> _EXERCISE DIRECTIONS_
In the records below, find the line containing "Image resolution: width=656", then print it and every following line exactly, through the last, without pictures.

Saved data entries:
-- -- --
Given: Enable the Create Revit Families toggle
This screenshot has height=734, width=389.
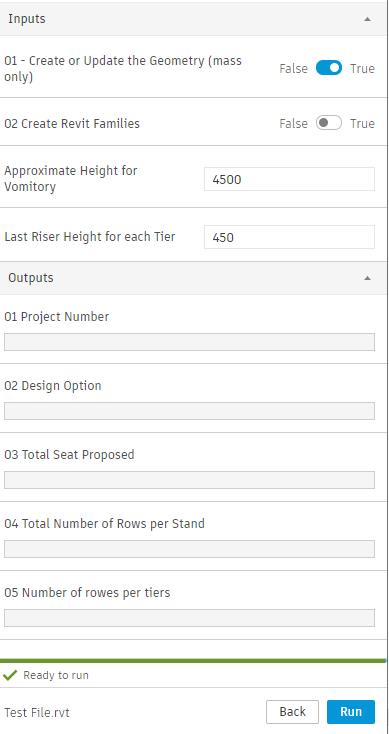Looking at the screenshot, I should [x=329, y=123].
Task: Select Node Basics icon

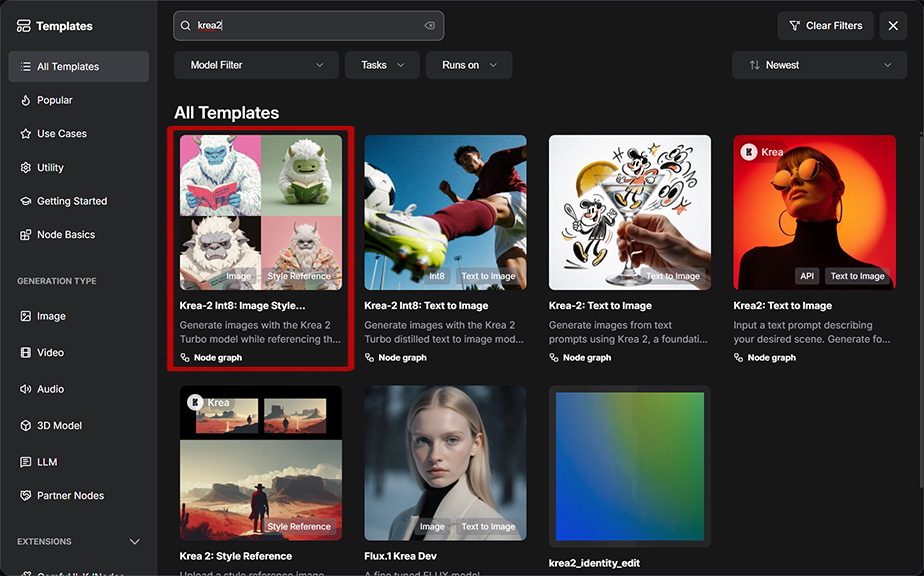Action: point(25,235)
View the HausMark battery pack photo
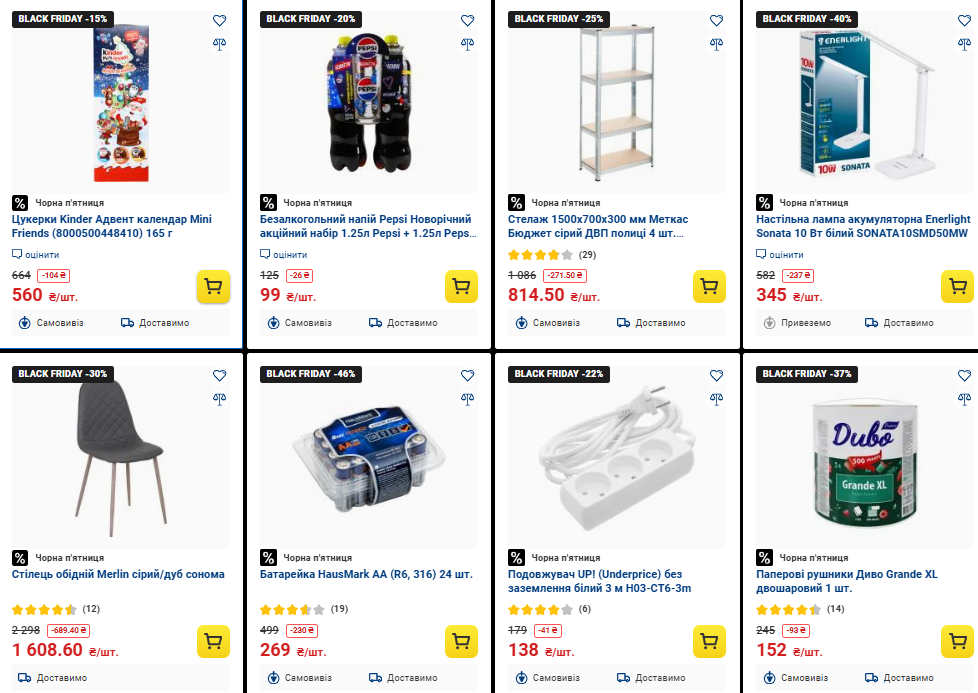 tap(367, 455)
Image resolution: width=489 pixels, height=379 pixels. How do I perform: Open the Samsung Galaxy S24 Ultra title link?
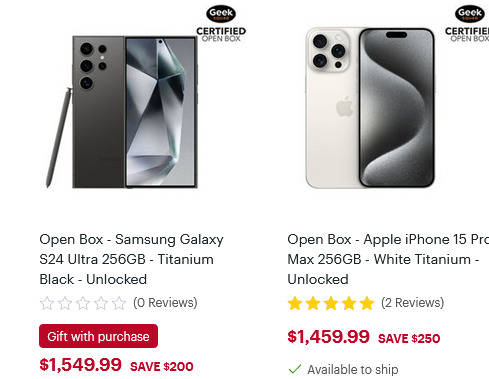131,259
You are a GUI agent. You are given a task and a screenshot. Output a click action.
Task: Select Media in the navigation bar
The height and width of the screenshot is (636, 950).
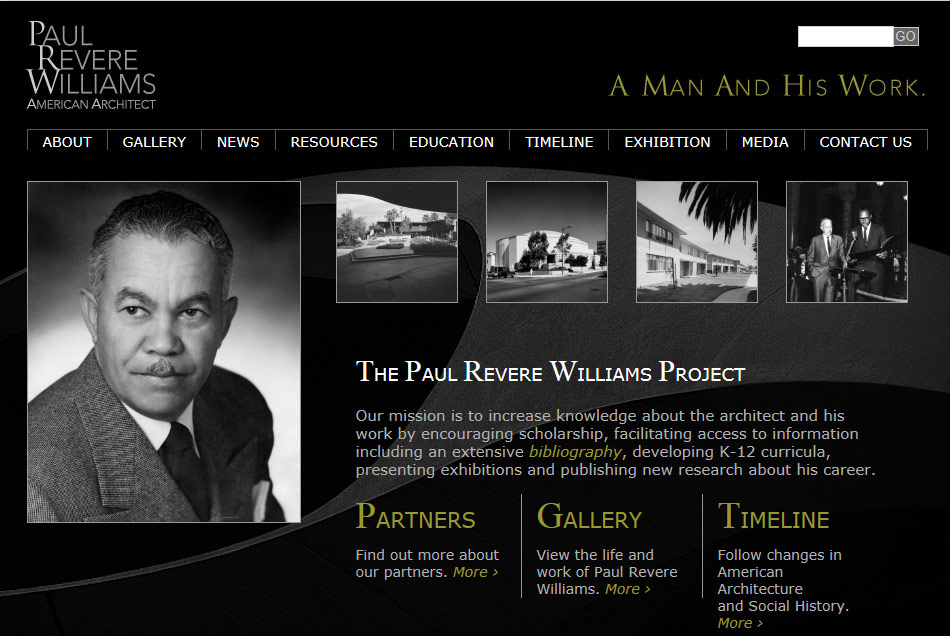tap(765, 142)
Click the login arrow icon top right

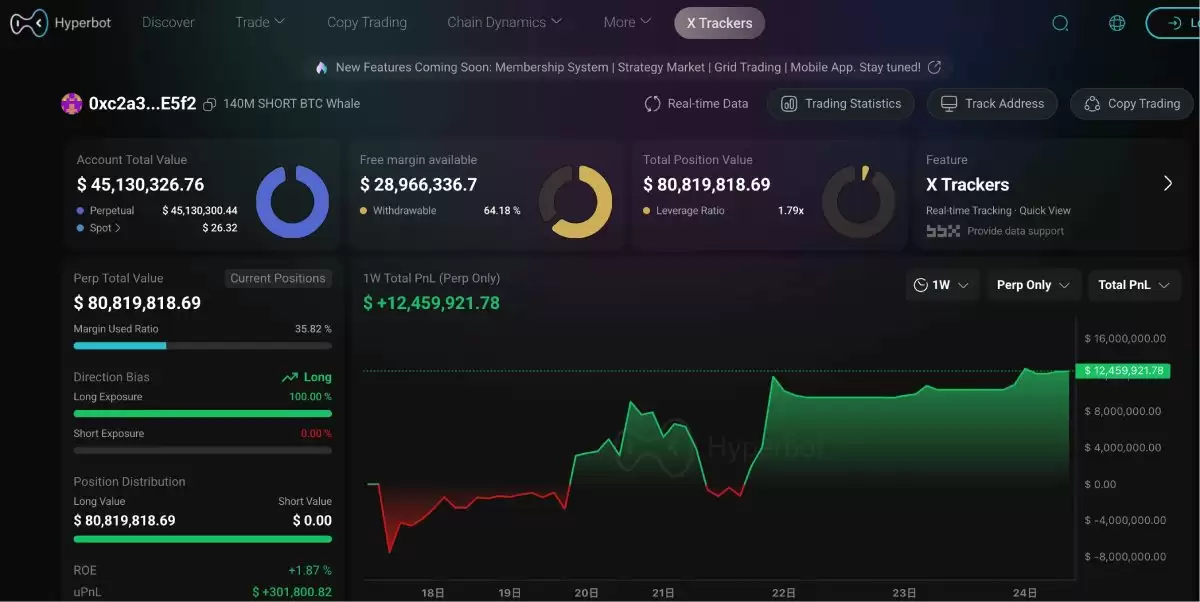point(1173,22)
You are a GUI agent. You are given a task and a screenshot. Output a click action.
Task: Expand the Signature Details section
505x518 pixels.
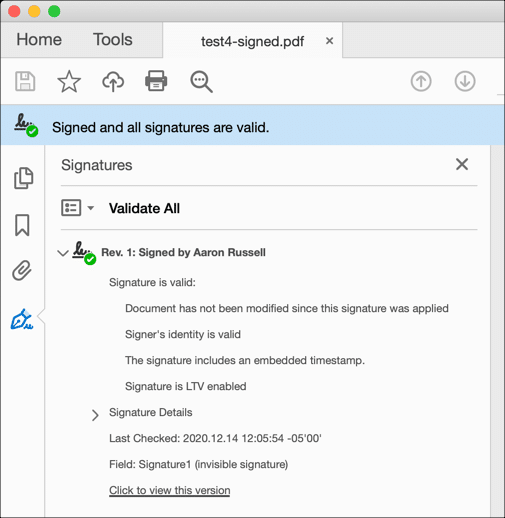[x=95, y=415]
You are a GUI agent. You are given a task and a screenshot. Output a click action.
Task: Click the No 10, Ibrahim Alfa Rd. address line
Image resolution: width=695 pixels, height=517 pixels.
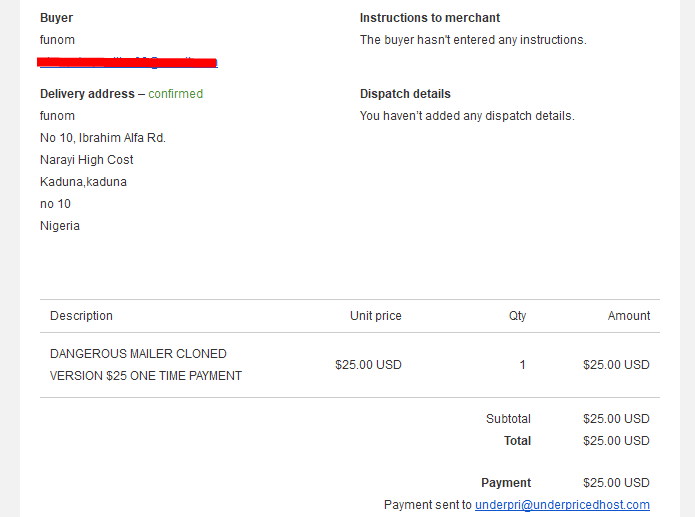[x=103, y=138]
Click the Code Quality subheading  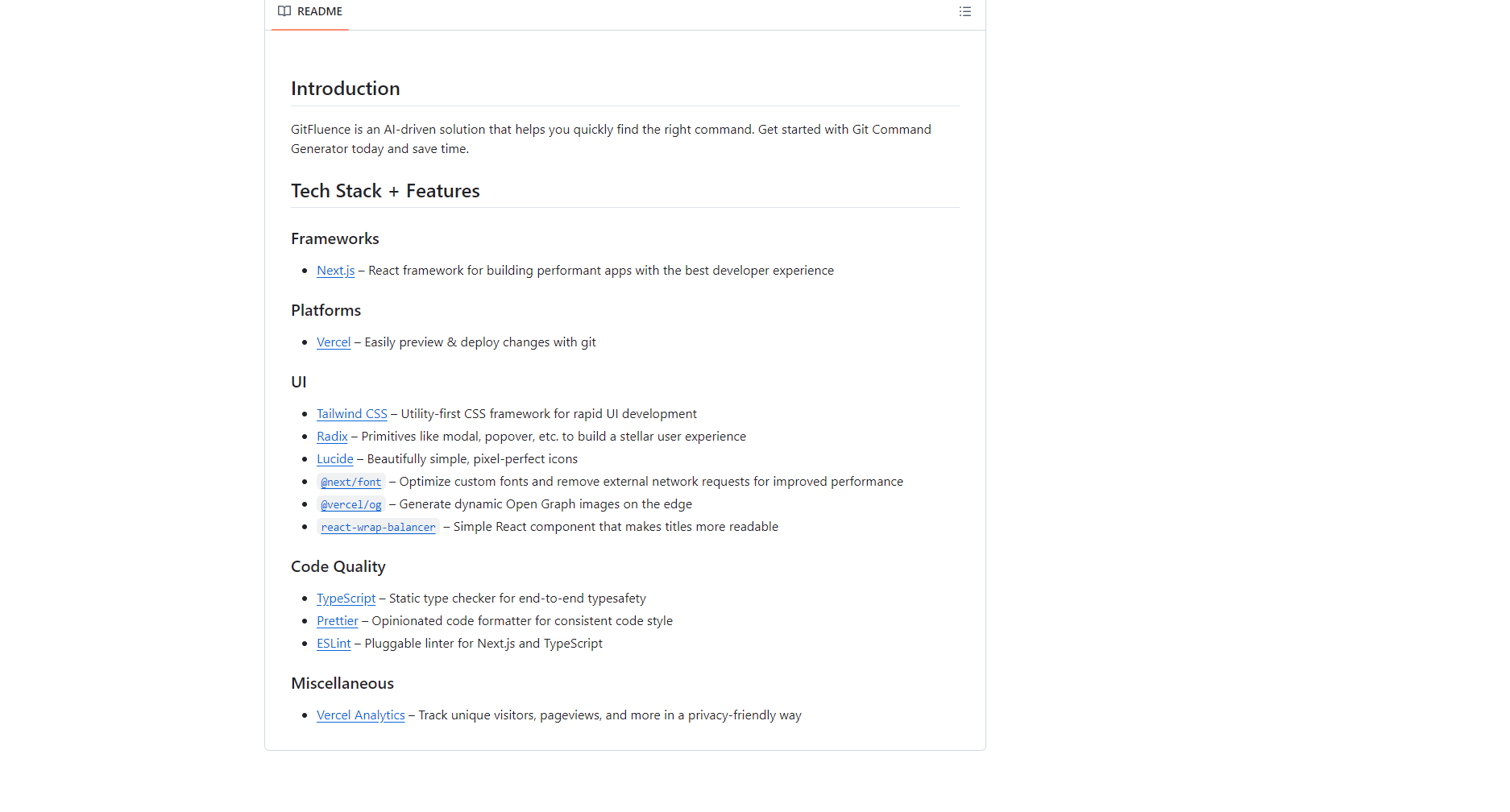(x=338, y=567)
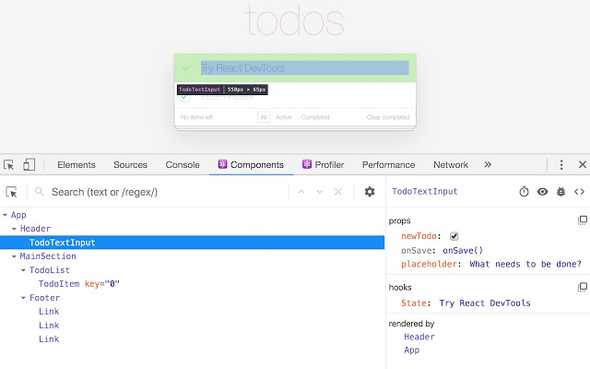
Task: Copy hooks with the hooks copy icon
Action: pyautogui.click(x=582, y=287)
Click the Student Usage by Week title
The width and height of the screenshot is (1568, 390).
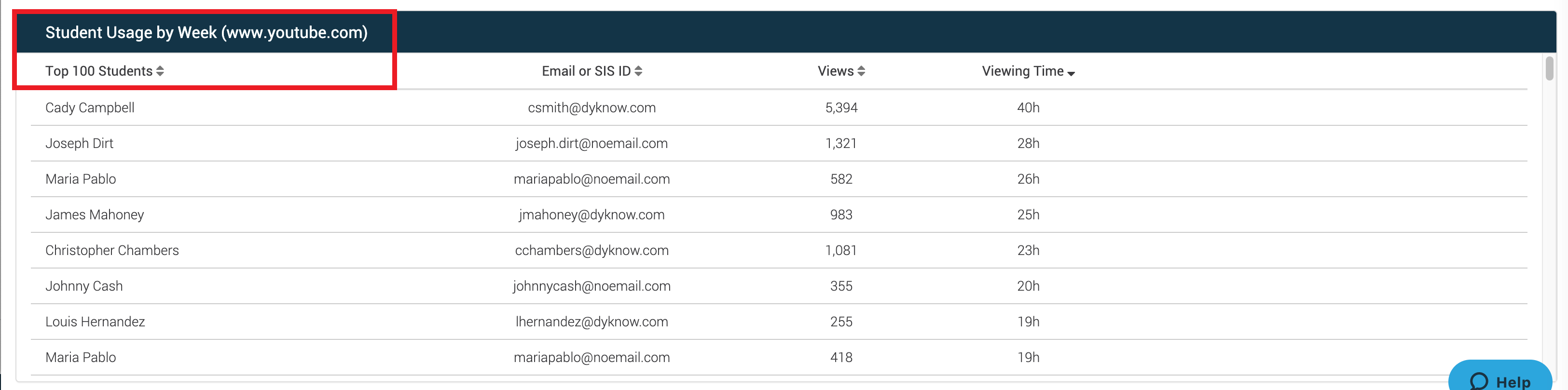tap(206, 32)
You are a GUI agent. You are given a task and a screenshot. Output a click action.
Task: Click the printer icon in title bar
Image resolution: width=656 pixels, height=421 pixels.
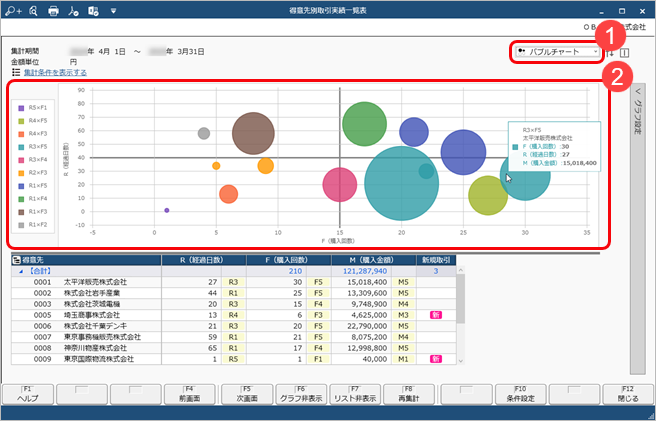54,11
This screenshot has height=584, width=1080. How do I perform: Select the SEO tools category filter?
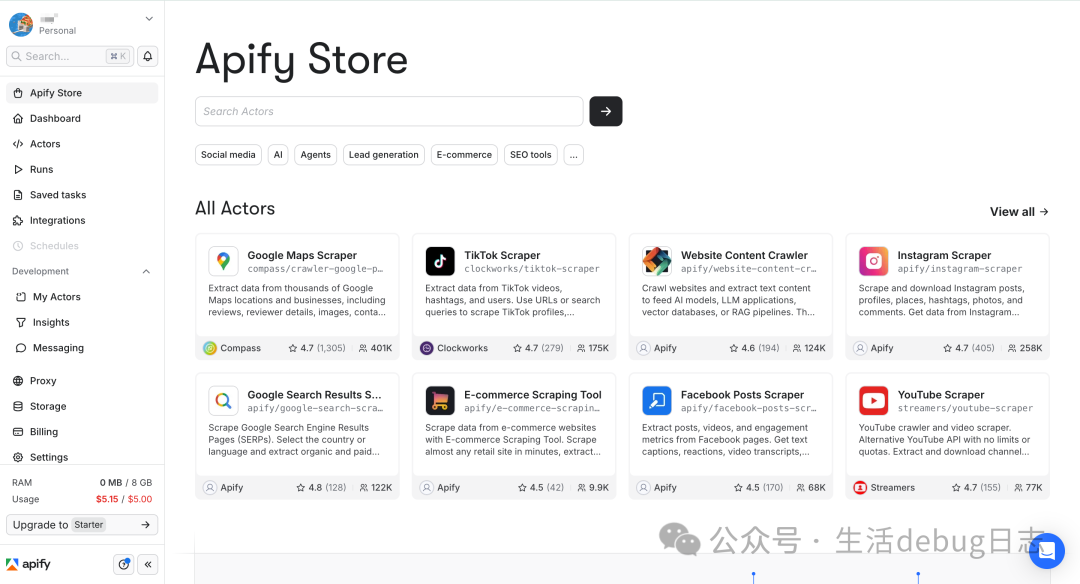point(530,155)
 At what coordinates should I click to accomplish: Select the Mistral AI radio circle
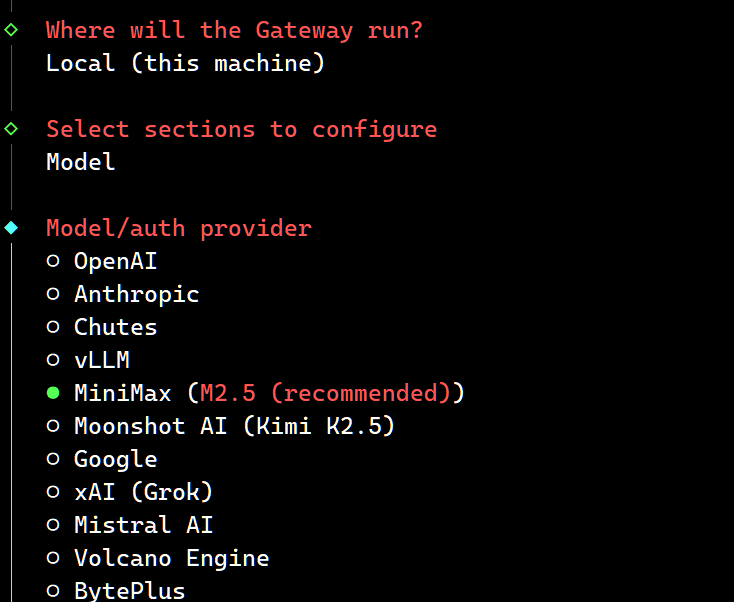(x=53, y=526)
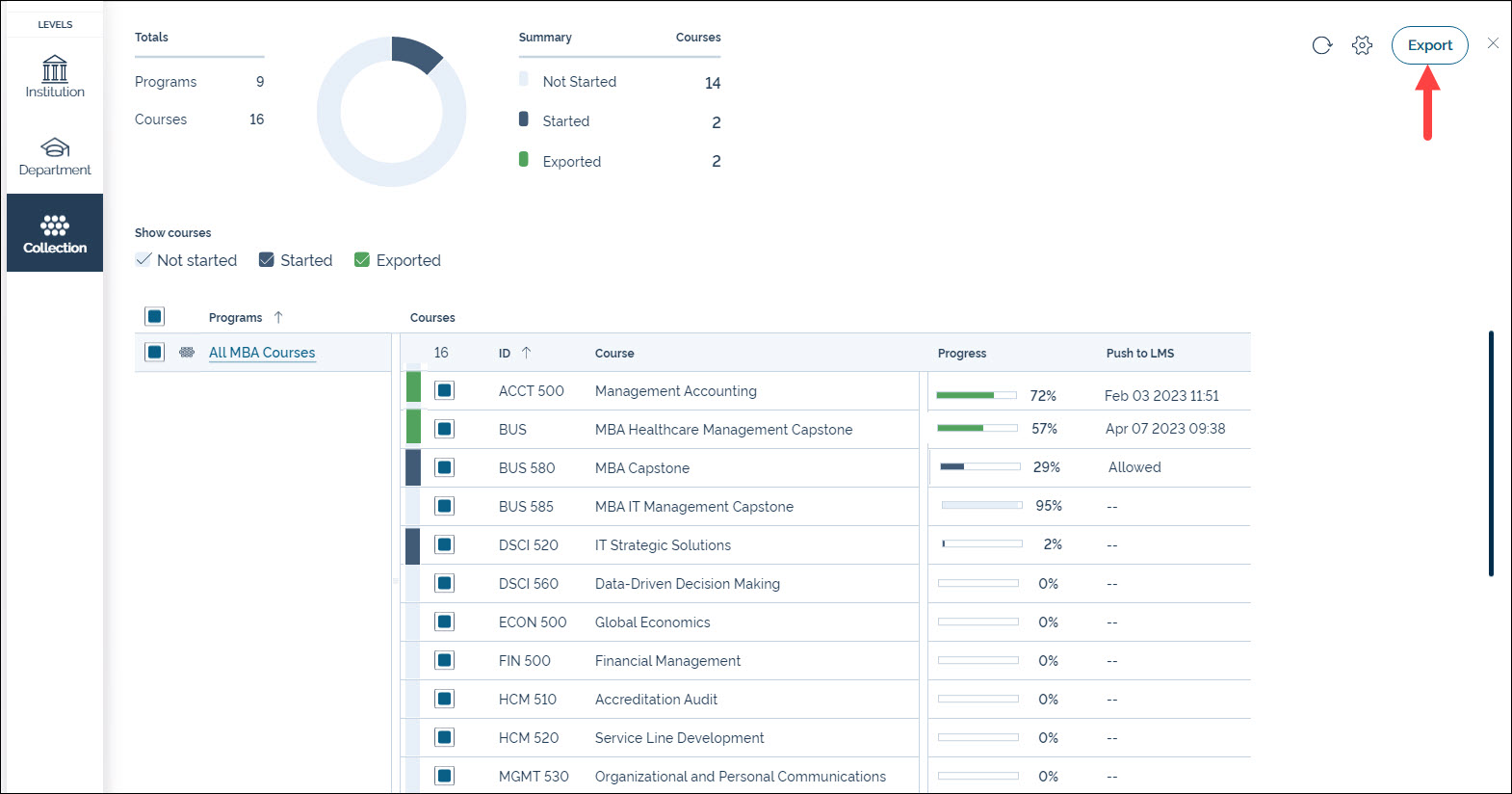This screenshot has width=1512, height=794.
Task: Open the All MBA Courses link
Action: [x=262, y=353]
-- -- --
> _SOLUTION_
Image resolution: width=656 pixels, height=421 pixels.
54,11
This screenshot has height=584, width=1080. How do I perform: Select the SEO tools category filter?
point(530,155)
 At what coordinates should I click to accomplish: Select the Mistral AI radio circle
(x=53, y=526)
This screenshot has width=1512, height=794.
Task: Open the All MBA Courses link
Action: [x=262, y=353]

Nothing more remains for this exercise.